Akna sat at the foot of their bed, untangling her hair, glancing up when her wife remained silent. “The second?”

“The second let us know that they’ve been attacked.”

Hands flying to her face to cover her gasp, Akna leapt to her feet. “They were attacked? What happened?”

“Do you remember the toddler they found all those years ago? The one with the dead woman?”

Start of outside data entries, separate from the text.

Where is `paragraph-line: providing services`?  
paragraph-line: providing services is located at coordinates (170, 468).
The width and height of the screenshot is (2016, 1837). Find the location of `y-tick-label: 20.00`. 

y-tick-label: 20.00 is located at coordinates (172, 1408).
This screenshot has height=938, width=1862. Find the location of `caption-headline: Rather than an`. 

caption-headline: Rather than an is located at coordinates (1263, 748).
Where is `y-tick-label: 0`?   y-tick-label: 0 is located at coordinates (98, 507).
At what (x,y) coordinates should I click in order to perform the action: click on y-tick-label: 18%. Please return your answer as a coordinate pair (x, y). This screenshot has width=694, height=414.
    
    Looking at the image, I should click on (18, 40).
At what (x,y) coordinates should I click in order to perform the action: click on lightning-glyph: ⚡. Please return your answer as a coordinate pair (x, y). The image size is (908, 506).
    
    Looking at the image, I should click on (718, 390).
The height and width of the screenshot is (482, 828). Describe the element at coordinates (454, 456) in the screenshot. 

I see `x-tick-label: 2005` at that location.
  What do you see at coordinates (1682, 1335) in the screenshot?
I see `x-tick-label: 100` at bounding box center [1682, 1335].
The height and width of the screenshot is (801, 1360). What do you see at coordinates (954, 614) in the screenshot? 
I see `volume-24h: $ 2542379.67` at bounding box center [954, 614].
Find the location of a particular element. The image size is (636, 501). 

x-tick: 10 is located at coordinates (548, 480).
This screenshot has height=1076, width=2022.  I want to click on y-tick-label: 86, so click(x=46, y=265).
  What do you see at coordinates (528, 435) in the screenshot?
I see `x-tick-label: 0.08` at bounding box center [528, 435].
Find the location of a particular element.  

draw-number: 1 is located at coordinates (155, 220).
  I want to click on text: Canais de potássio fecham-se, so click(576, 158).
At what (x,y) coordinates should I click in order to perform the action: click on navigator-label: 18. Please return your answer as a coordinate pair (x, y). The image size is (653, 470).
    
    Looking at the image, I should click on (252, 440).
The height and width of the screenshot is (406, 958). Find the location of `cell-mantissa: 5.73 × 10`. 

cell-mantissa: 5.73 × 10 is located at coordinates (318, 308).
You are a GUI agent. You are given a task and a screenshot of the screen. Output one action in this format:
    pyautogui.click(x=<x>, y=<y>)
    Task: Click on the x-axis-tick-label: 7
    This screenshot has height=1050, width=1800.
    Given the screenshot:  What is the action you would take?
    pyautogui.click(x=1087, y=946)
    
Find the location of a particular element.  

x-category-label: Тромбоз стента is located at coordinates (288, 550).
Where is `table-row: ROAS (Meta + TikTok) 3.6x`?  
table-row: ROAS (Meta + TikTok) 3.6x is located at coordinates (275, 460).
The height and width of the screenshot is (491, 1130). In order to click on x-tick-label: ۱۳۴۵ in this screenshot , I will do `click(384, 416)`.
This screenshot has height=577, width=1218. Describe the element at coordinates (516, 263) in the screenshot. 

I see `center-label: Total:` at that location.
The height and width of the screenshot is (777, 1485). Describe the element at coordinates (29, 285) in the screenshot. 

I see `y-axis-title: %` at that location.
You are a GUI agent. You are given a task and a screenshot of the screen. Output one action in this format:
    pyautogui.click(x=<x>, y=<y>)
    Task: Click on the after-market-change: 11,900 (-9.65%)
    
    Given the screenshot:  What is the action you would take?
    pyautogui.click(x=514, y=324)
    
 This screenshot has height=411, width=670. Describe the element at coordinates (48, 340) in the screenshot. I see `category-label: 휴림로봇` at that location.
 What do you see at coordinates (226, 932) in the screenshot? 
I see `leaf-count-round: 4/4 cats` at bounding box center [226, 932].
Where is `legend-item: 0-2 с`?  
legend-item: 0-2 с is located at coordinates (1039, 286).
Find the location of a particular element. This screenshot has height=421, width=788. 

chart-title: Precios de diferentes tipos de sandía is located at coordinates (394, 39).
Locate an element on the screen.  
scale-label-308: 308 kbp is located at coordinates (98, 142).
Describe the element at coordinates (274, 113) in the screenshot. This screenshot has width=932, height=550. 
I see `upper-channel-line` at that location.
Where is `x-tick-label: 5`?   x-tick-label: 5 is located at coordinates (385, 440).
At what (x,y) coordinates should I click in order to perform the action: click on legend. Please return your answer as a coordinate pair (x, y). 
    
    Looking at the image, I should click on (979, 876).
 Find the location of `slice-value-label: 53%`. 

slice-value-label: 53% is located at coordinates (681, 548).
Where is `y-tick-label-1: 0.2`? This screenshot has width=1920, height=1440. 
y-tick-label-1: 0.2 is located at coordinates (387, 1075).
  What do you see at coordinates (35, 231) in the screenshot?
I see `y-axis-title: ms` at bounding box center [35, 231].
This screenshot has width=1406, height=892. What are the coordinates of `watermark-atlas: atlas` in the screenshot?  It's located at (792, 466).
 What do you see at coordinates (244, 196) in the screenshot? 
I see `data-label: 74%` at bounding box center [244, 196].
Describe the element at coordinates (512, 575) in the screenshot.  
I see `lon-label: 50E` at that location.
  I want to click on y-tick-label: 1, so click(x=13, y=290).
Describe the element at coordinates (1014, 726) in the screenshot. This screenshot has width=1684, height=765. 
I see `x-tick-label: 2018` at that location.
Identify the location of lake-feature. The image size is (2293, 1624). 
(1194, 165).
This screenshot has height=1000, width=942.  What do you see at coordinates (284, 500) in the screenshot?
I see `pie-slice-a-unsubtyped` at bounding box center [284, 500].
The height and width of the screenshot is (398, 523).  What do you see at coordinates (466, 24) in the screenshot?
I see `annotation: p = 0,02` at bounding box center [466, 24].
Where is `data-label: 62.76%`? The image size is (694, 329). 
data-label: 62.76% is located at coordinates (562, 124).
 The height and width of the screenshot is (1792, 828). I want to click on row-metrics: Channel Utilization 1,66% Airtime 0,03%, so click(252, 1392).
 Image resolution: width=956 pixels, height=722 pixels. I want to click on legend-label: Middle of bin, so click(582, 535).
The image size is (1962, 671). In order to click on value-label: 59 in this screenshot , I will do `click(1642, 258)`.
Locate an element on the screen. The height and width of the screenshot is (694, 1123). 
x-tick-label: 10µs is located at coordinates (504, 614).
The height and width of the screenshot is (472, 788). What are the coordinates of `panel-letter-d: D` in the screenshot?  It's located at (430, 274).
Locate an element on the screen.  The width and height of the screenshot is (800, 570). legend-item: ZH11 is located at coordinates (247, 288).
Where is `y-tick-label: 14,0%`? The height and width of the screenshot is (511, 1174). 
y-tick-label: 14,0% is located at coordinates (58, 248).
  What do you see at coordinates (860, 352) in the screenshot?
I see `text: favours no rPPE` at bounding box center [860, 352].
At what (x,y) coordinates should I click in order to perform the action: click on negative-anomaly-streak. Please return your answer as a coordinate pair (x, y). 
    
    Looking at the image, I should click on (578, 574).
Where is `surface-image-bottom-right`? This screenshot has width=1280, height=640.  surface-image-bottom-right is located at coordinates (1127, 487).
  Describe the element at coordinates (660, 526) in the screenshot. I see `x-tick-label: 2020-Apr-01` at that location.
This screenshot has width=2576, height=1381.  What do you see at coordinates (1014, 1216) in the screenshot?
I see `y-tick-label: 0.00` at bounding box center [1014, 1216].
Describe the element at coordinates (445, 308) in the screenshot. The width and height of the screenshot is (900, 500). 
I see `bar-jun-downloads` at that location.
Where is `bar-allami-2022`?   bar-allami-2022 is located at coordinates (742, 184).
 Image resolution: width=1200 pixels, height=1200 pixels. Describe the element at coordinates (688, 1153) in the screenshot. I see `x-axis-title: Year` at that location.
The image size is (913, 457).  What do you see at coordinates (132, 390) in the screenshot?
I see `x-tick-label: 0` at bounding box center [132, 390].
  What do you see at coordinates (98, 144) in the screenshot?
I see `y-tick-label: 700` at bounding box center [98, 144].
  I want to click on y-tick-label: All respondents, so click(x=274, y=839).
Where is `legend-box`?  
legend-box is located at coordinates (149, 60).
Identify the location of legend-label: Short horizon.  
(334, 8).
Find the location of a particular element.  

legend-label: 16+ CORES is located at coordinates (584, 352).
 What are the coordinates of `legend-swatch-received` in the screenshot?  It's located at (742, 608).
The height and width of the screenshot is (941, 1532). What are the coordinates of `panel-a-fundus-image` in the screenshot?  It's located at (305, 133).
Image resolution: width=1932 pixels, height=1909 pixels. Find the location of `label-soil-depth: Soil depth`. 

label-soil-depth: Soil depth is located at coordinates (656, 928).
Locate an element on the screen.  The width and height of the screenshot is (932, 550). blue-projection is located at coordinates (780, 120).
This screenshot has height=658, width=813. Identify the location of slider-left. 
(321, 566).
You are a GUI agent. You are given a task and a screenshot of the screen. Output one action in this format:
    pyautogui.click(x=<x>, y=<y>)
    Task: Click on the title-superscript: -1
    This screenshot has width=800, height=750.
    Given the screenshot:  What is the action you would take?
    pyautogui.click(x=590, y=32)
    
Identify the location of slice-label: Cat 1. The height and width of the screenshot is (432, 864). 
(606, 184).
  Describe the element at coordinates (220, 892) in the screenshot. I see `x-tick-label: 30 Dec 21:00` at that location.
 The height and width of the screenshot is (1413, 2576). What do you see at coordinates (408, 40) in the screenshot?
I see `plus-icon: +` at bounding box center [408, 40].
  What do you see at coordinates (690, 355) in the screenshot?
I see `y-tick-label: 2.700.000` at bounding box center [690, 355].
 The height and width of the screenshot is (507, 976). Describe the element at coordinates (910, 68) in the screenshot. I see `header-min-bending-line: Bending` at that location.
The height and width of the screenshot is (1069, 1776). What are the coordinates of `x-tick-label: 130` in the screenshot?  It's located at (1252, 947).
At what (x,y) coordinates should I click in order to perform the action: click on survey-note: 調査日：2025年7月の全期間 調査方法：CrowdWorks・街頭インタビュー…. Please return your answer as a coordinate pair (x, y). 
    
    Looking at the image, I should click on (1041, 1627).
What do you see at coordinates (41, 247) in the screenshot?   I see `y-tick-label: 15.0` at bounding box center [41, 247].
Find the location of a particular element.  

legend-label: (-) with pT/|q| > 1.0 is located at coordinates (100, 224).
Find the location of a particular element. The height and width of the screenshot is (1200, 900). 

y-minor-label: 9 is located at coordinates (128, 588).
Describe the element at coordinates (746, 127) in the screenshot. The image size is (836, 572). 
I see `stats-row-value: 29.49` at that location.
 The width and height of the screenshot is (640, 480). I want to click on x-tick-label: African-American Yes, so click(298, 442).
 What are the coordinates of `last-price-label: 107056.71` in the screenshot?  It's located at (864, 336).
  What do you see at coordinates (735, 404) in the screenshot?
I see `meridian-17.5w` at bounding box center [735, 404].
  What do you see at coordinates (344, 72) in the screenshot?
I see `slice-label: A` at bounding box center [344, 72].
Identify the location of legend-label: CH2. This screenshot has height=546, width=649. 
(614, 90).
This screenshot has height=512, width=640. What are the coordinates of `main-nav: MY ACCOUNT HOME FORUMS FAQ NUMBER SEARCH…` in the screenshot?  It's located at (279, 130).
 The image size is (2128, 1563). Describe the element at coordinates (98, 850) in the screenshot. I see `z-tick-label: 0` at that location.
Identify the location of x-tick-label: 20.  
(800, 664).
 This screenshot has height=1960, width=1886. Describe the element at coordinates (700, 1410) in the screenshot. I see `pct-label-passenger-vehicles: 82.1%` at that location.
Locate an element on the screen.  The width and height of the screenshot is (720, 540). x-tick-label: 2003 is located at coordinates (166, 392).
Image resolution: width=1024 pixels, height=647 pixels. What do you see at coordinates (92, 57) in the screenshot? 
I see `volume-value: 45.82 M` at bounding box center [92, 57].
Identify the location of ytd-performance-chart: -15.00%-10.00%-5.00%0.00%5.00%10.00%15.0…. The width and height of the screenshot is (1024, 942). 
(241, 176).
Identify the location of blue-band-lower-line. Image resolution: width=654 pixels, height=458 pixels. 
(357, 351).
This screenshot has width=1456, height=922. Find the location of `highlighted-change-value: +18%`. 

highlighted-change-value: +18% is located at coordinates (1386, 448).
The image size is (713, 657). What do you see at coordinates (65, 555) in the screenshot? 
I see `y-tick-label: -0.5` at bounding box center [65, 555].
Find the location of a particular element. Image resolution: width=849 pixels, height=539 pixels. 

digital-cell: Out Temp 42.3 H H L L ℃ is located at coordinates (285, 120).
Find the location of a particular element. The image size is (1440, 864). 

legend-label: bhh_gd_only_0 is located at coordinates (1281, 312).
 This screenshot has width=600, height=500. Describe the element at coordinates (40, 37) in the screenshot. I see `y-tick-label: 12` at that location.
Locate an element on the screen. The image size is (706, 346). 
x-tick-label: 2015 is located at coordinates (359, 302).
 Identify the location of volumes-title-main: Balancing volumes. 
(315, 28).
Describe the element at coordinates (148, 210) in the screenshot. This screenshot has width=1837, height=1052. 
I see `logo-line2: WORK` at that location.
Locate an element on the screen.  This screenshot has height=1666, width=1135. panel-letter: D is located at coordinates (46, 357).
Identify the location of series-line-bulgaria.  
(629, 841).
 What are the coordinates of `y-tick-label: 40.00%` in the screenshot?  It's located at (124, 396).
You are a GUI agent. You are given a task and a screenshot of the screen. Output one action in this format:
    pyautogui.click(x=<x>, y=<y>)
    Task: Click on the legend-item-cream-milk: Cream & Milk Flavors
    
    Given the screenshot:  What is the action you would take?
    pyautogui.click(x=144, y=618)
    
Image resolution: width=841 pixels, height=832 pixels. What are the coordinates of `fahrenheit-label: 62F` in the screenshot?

Akna nodded. It was almost completely unheard of for there to be anyone with a child when they were left to the witches. When the toddler was found not just with another person but with a corpse? That raised concerns in covens the world over. It grew worse when Barataria shared that their seeress identified the toddler as the murderer and shared the cryptic phrases she kept repeating during her prophecy. Some of the older witches and more traditional covens had argued for the young girl’s ejection from the forest. The truly traditional among them had demanded that she be put to death. Fortunately, neither of those demands were met, although other extreme safeguards had been put in place as a compromise; even still, that decision had resulted in schisms between covens for years.

“She went missing then returned with knowledge she shouldn’t have about who she is. A man named Cole Aidoneus followed her, broke their protective boundaries with death magic, and disclosed that the girl herself has death magic. The girl left with him after turning the forest against the coven.”

“Why did she turn the forest against them?” Akna asked absently, her brain turning over the name Aidoneus. It sounded so familiar. Aidoneus. Where have I heard that name before? Even as Malina responded to her question, she was barely paying attention, walking over to the books lining the walls of their home. As if they might have an answer. Aidoneus, Aidoneus, Aidoneus, Aidoneus , she recited in her head as she ran her finger along the spines of their library.

“Why do you keeping saying ‘Aidoneus,’ my love?” Malina sounded slightly exasperated, leading Akna to think that this might not have been the first time she posed the question.

Scratch that, apparently I was reciting the name out loud .

“I know that name. It sounds… I recognize it. From somewhere?” Her voice lilted up in a question as her finger ran across a book on world mythology. Aidoneus . Startled, she tugged out the thick tome, flipping to the index where her eyes raced down the page until she found Hades - 1, 47, 56 - 60, 63 . Her fingers flipped quickly through the pages until she lit on a page entitled Hades . Siblings, spouse, children, history, powers… and there, buried at the end of the pages detailing the god, was a small section labeled Other Names . Aidoneus was the first among them. Akna froze.

From where she stood looking over Akna’s shoulder at the open book, Malina gasped. “You don’t think—”

“That the old gods may have returned in the form of Cole Aidoneus and this witch?” Akna’s heart beat fast. “I’m scared it may be a very real possibility, darling. We’ll need to call the Council together. Quickly.”